Your task: Please write the following entries out once more, exactly.

[Records provided Boundary: Start]

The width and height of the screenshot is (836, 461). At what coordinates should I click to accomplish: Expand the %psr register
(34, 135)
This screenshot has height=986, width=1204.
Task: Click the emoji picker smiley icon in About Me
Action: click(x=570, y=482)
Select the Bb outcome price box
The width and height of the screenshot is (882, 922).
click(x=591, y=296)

[Records provided Boundary: End]

Answer to this exercise:
The width and height of the screenshot is (836, 461). At what coordinates should I click to accomplish: Expand the %psr register
(34, 135)
This screenshot has height=986, width=1204.
Task: Click the emoji picker smiley icon in About Me
Action: click(x=570, y=482)
Select the Bb outcome price box
The width and height of the screenshot is (882, 922).
click(x=591, y=296)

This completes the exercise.